*** DATA PROVIDED ***

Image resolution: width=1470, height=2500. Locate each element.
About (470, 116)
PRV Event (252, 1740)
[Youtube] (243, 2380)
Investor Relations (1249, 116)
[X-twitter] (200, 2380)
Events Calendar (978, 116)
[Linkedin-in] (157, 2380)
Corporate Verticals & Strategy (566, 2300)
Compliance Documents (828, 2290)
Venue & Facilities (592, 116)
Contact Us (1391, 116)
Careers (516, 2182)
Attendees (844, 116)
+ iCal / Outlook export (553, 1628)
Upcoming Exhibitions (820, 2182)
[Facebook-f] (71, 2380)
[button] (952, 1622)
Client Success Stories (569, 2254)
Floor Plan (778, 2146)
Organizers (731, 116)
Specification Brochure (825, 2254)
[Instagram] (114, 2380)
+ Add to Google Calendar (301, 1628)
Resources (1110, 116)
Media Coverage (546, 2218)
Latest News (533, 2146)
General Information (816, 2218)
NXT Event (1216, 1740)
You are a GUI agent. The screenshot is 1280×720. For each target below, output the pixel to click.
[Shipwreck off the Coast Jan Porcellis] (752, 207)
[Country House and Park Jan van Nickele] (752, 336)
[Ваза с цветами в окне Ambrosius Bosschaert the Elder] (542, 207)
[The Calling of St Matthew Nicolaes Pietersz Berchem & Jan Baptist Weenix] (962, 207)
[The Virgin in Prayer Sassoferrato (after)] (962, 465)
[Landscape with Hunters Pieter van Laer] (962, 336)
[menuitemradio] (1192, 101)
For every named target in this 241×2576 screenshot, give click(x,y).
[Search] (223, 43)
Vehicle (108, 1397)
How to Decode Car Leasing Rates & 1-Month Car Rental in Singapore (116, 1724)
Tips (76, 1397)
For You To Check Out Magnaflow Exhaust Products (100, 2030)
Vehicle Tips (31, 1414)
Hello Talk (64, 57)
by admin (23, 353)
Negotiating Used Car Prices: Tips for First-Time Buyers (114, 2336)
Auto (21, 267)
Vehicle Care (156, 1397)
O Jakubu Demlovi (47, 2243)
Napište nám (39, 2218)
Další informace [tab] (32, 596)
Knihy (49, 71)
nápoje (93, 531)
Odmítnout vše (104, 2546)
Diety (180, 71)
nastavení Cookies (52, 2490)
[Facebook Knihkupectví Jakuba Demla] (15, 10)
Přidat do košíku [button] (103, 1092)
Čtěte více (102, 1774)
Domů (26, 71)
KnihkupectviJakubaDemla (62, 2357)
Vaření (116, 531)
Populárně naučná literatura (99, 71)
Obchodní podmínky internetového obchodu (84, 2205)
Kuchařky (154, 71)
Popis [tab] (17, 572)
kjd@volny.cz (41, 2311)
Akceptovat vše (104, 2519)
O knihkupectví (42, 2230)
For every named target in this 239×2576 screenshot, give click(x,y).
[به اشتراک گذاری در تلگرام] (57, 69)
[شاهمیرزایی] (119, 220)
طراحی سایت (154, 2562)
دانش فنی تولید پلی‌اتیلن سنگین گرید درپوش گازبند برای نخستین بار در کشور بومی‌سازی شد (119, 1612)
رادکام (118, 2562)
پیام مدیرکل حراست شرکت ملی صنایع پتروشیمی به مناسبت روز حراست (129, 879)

***

Transcribe the material in full; every line must match exactly.

RESPONSE TO THIS TASK:
Image resolution: width=1470, height=2500. Locate each element.
About (470, 116)
PRV Event (252, 1740)
[Youtube] (243, 2380)
Investor Relations (1249, 116)
[X-twitter] (200, 2380)
Events Calendar (978, 116)
[Linkedin-in] (157, 2380)
Corporate Verticals & Strategy (566, 2300)
Compliance Documents (828, 2290)
Venue & Facilities (592, 116)
Contact Us (1391, 116)
Careers (516, 2182)
Attendees (844, 116)
+ iCal / Outlook export (553, 1628)
Upcoming Exhibitions (820, 2182)
[Facebook-f] (71, 2380)
[button] (952, 1622)
Client Success Stories (569, 2254)
Floor Plan (778, 2146)
Organizers (731, 116)
Specification Brochure (825, 2254)
[Instagram] (114, 2380)
+ Add to Google Calendar (301, 1628)
Resources (1110, 116)
Media Coverage (546, 2218)
Latest News (533, 2146)
General Information (816, 2218)
NXT Event (1216, 1740)
You are a GUI agent. The screenshot is 1280×720. For each target below, output the pixel to click.
[Shipwreck off the Coast Jan Porcellis] (752, 207)
[Country House and Park Jan van Nickele] (752, 336)
[Ваза с цветами в окне Ambrosius Bosschaert the Elder] (542, 207)
[The Calling of St Matthew Nicolaes Pietersz Berchem & Jan Baptist Weenix] (962, 207)
[The Virgin in Prayer Sassoferrato (after)] (962, 465)
[Landscape with Hunters Pieter van Laer] (962, 336)
[menuitemradio] (1192, 101)
For every named target in this 241×2576 screenshot, give click(x,y).
[Search] (223, 43)
Vehicle (108, 1397)
How to Decode Car Leasing Rates & 1-Month Car Rental in Singapore (116, 1724)
Tips (76, 1397)
For You To Check Out Magnaflow Exhaust Products (100, 2030)
Vehicle Tips (31, 1414)
Hello Talk (64, 57)
by admin (23, 353)
Negotiating Used Car Prices: Tips for First-Time Buyers (114, 2336)
Auto (21, 267)
Vehicle Care (156, 1397)
O Jakubu Demlovi (47, 2243)
Napište nám (39, 2218)
Další informace [tab] (32, 596)
Knihy (49, 71)
nápoje (93, 531)
Odmítnout vše (104, 2546)
Diety (180, 71)
nastavení Cookies (52, 2490)
[Facebook Knihkupectví Jakuba Demla] (15, 10)
Přidat do košíku [button] (103, 1092)
Čtěte více (102, 1774)
Domů (26, 71)
KnihkupectviJakubaDemla (62, 2357)
Vaření (116, 531)
Populárně naučná literatura (99, 71)
Obchodní podmínky internetového obchodu (84, 2205)
Kuchařky (154, 71)
Popis [tab] (17, 572)
kjd@volny.cz (41, 2311)
Akceptovat vše (104, 2519)
O knihkupectví (42, 2230)
For every named target in this 239×2576 screenshot, give click(x,y).
[به اشتراک گذاری در تلگرام] (57, 69)
[شاهمیرزایی] (119, 220)
طراحی سایت (154, 2562)
دانش فنی تولید پلی‌اتیلن سنگین گرید درپوش گازبند برای نخستین بار در کشور بومی‌سازی شد (119, 1612)
رادکام (118, 2562)
پیام مدیرکل حراست شرکت ملی صنایع پتروشیمی به مناسبت روز حراست (129, 879)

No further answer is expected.